At the time this was inserted in the annals it must have been "news". It can probably be referred to the latter half of the first century A.D. The author of the principal knew no Parthia; indeed, he speaks of "Persis" as an independent power, holding half of Southern Arabia.10 And a later passage in the Chinese annals refers again to T'iao‑chih as having become "subject to Parthia as a vassal state under a military governor having control of all the small cities".11
The century following the Roman occupation of Syria was one of unrest among the Arab tribes of the northern desert, and the old highway from Antioch to Seleucia was infested with robbers. Indeed, it was not until the rise of Palmyra that the caravan trade was effectively policed and again became prosperous. And we have two records that indicate some effort of the Parthians to connect with the Southern, or Nabataean route; one Chinese, the other Greek.

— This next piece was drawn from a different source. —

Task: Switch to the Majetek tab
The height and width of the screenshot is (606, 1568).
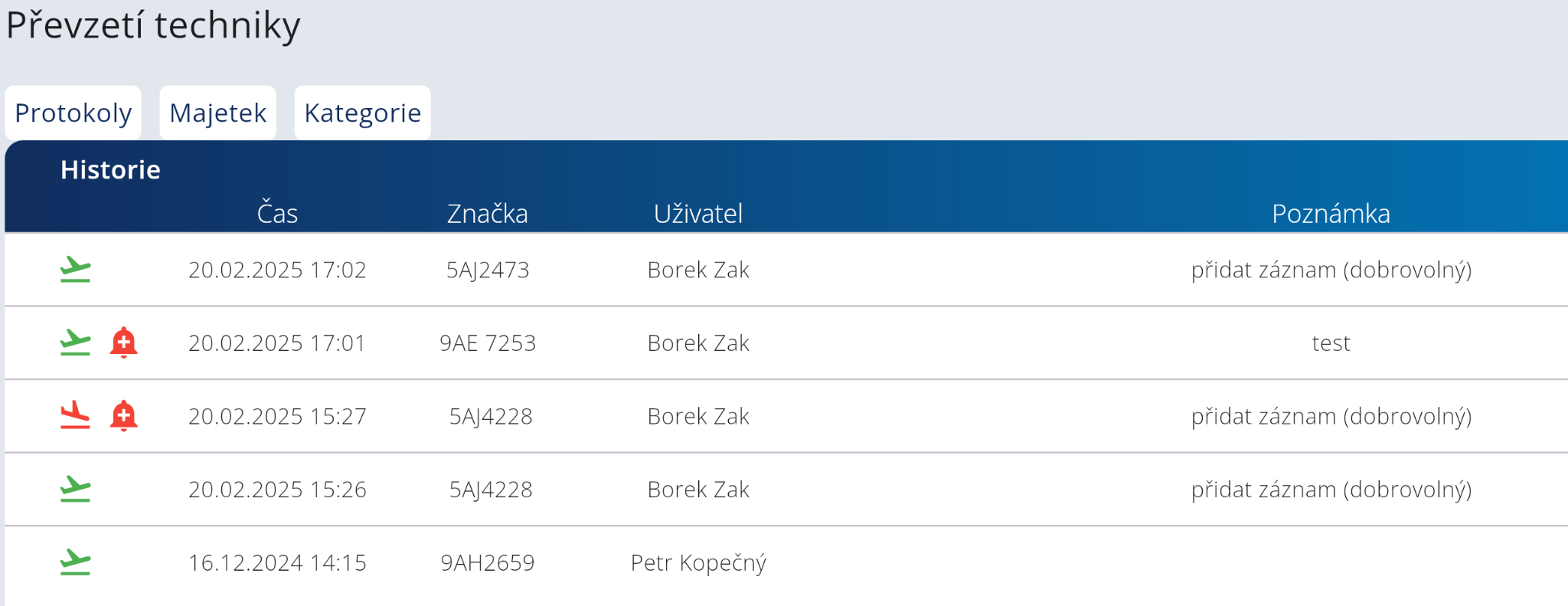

In a year fixed as 97 A.D. "the general Pan‑Chao sent Kan Ying as an ambassador to Ta‑ts'in, who arrived in T'iao‑chih, on the coast of the great sea. When about to take his passage across the sea, the sailors of the western frontier of Parthia told Kan‑Ying: 'the sea is vast and great; with favorable winds it is possible to cross within three months: p36 but if you meet slow winds, it may take you two years. It is for this reason that those who go to sea take on board a supply of three years' provisions. There is something in the sea which is apt to make a man homesick, and several have thus lost their lives'. When Kan-Ying heard this, he stopped."12
Now this port where the timid Kan‑Ying ended his mission and avoided mal de mer, is named Yü‑lo, which Prof. Hirth identifies with Hira below Seleucia, whence ships reached the Persian Gulf by the Euphrates, or the Pallacopas Canal.13 It was "at the extreme west frontier of Parthia"; below it was T'iao‑chih of the Arabs, which later came into vassalage; and from this place "coming from the land-road of Parthia you make a round at sea, and taking a northern turn, come out from the western part of the sea, whence you proceed to Ta‑ts'in", — by circumnavigating Arabia.14 That is, at the end of the first century A.D. the Parthians were cutting into the Arab sea-route and about the same time they subjugated the Arabs themselves.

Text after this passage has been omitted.